(Stored data)

········

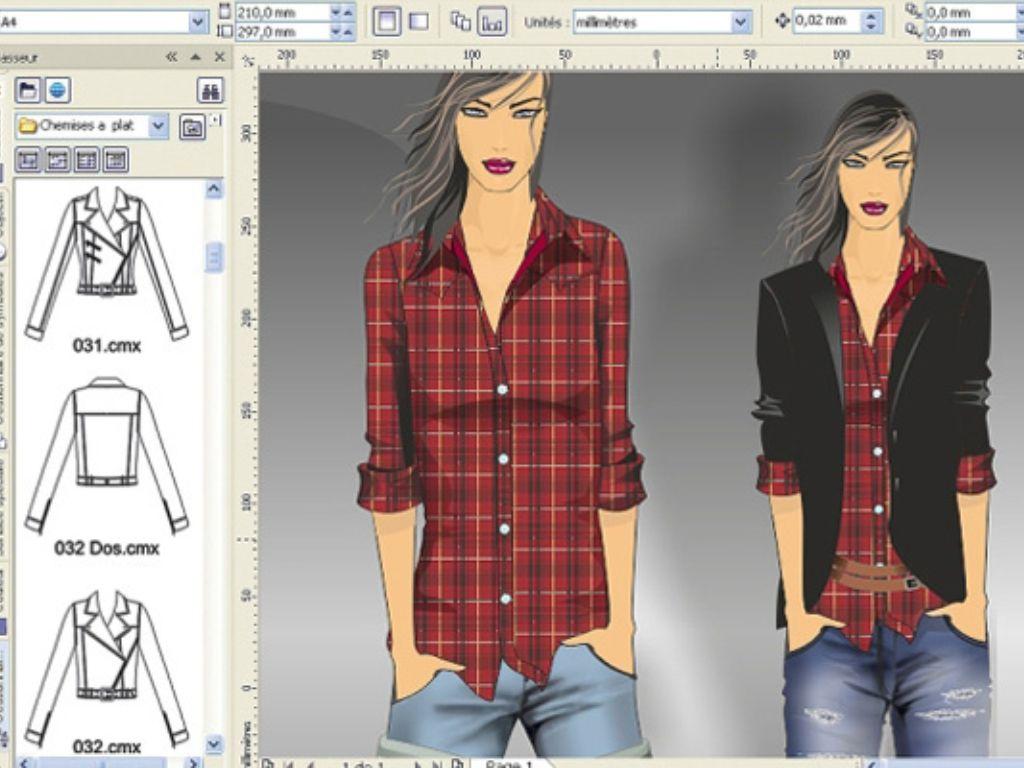Click the binoculars search icon in the panel

(x=210, y=91)
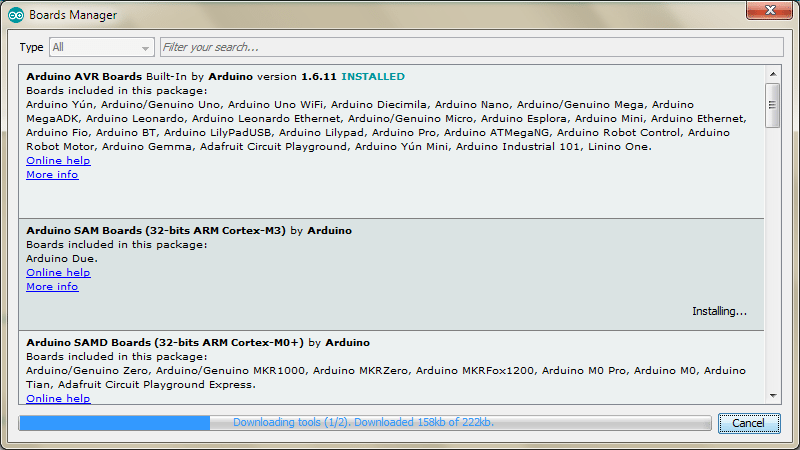Focus the 'Filter your search' field
Image resolution: width=800 pixels, height=450 pixels.
click(470, 47)
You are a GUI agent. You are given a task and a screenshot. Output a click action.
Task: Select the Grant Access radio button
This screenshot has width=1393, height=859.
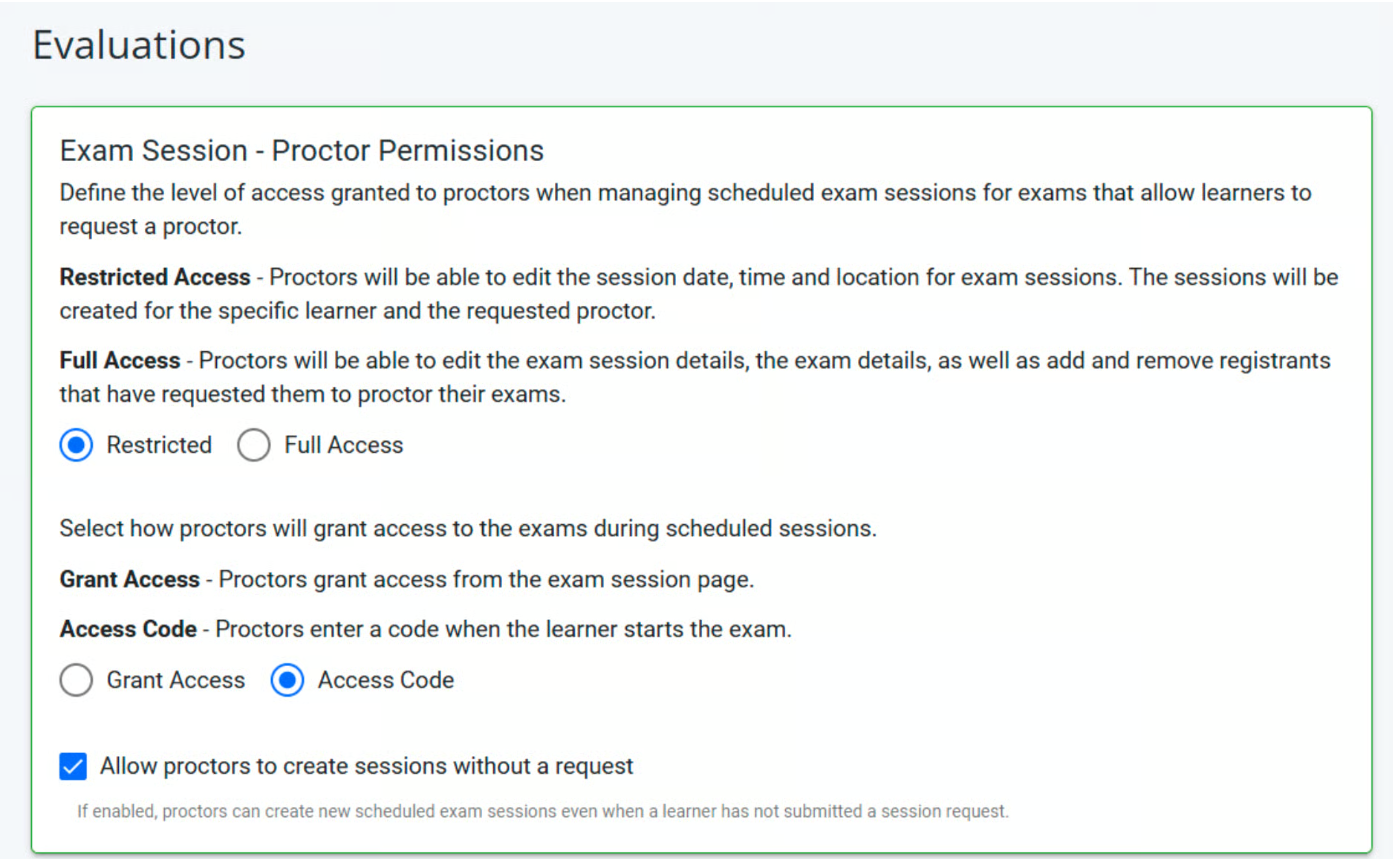(75, 680)
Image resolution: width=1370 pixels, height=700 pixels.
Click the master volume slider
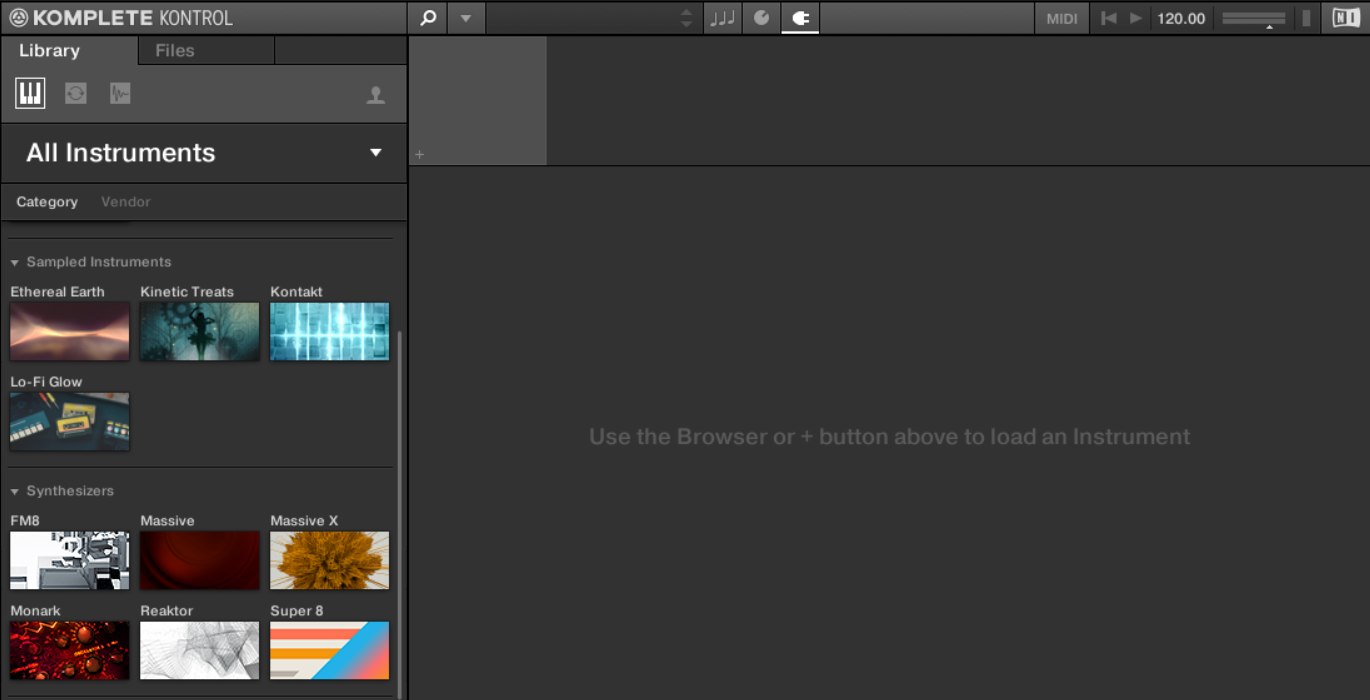pyautogui.click(x=1253, y=18)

········

> What you will do
The copy starts at the line holding "You are a GUI" and ends at the last line of the records above. Transcribe those lines exactly, pictures excluded.

> Expected answer
You are a GUI agent. You are given a task and a screenshot. Output a click action.
Task: Select the Grant Access radio button
This screenshot has width=1393, height=859.
(75, 680)
Image resolution: width=1370 pixels, height=700 pixels.
Click the master volume slider
pyautogui.click(x=1253, y=18)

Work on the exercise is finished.